Cloud-native is table stakes unless it lowers friction
Cloud-native architecture still matters, but Damco’s point is that cloud alone no longer earns extra credit. The real test is whether cloud-native design reduces deployment friction, shortens release cycles, and makes it easier to scale without multiplying operational complexity. If the answer is no, then the architecture is just modern packaging around an old delivery model.
The same goes for low-code claims. They sound compelling in a board deck, but they only matter if business and technology teams can use them to move faster with less risk. The selection conversation should therefore focus on whether the platform lowers both implementation friction and long-term operating cost, because operating cost now carries more weight than the initial install.
Why the market is forcing the issue
The broader insurance technology market is reinforcing Damco’s argument. McKinsey said in April 2026 that agentic AI may finally help modernize insurance core technologies by capturing legacy knowledge at scale, compressing rework loops, and improving predictability across testing, reconciliation, and cutover. That is a significant shift for core replacement programs, because it suggests AI is no longer only a front-office experiment.
McKinsey also said in July 2025 that only a few insurers have extracted outsize value from AI so far, which is a reminder that most carriers are still early in the value curve. Celent’s 2025 North America policy administration review profiled 50 policy administration systems for P&C carriers, and its customer-perspective study drew on feedback from more than 40 North American P&C insurers. In other words, the market is crowded, mature, and full of similar promises, which makes the selection discipline more important, not less.
What established platforms already signal
Guidewire’s own description of PolicyCenter reinforces the idea that policy administration is part of a connected core, not a standalone back-office utility. It describes automating and streamlining policy tasks from quoting and underwriting to endorsements and renewals, while InsuranceSuite ties policy administration, billing, and claims into one connected core for P&C insurers. That framing lines up closely with Damco’s view that policy admin should be evaluated as the system that holds the lifecycle together.

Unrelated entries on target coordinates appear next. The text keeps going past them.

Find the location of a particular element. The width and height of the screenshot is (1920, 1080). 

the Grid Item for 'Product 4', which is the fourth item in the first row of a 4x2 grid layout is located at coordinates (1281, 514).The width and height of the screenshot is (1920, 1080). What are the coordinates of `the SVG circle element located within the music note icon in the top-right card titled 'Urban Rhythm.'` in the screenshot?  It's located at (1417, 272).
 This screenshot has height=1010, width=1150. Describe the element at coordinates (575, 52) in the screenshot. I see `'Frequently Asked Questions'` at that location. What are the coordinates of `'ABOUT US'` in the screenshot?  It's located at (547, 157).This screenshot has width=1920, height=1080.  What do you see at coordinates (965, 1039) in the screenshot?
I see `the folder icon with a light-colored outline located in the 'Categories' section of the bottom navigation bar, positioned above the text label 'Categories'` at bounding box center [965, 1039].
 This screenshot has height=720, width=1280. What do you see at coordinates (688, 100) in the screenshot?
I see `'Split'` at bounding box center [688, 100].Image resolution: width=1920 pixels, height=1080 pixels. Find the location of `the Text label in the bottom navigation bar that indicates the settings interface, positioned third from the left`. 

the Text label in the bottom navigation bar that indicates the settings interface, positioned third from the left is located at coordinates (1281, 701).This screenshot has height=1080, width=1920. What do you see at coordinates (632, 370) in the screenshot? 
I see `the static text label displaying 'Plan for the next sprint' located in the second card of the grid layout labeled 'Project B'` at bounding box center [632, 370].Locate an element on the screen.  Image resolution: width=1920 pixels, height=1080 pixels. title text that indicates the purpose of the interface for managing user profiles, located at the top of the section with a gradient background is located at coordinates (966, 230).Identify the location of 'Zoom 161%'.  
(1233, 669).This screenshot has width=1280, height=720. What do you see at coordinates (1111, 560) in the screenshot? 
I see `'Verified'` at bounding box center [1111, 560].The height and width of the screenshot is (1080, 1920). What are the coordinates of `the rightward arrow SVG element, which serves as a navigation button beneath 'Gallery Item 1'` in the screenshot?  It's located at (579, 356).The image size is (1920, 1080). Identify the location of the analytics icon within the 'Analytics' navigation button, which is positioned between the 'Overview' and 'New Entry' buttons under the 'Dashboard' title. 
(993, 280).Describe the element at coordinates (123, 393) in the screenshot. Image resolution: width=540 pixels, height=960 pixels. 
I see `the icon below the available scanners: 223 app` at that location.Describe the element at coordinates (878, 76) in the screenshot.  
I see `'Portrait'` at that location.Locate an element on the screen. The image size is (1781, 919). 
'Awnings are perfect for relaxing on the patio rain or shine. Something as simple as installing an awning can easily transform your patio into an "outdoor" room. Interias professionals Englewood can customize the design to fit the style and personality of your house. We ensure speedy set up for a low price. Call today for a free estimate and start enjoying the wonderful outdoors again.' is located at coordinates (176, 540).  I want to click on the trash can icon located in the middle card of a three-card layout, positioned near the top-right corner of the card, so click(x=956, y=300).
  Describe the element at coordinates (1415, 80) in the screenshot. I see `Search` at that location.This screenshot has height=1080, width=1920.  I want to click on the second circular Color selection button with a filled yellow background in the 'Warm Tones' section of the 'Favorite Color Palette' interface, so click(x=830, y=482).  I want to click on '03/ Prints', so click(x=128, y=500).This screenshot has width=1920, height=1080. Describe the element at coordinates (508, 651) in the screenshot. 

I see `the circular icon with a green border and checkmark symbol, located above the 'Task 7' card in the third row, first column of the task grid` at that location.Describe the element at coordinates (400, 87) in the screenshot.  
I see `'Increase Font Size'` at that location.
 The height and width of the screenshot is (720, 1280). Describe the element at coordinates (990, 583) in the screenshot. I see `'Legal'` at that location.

Accenture is making a similar case from a different angle. The firm says insurers face talent gaps, more submissions, and customer pressure for speed, while generative AI can improve submission-to-quote rates and productivity. It also announced in October 2025 that it was investing in Lyzr to bring agentic AI to banking, insurance, and financial services, which suggests the shift toward AI-driven workflow redesign is already attracting serious vendor and consulting investment.
How to reset the RFP
Damco says the right evaluation approach should include three replacement paths, not a binary yes-or-no decision, and it should be built for the realities of RFPs that still assume older installation logic. That means every vendor claim should be tested against three concrete questions: how quickly underwriters can configure products, how usable the data layer is for AI models, and whether cloud-native architecture actually reduces deployment friction. Those questions cut through branding and force vendors to prove operational value.
For P&C CIOs, that is the practical buying guide for 2026. A policy administration platform should now be judged on whether it can support continuous change, embedded AI, and lower run costs without sacrificing control or compliance. The next core system will not be the one that merely looks modern, but the one that makes modernization repeatable.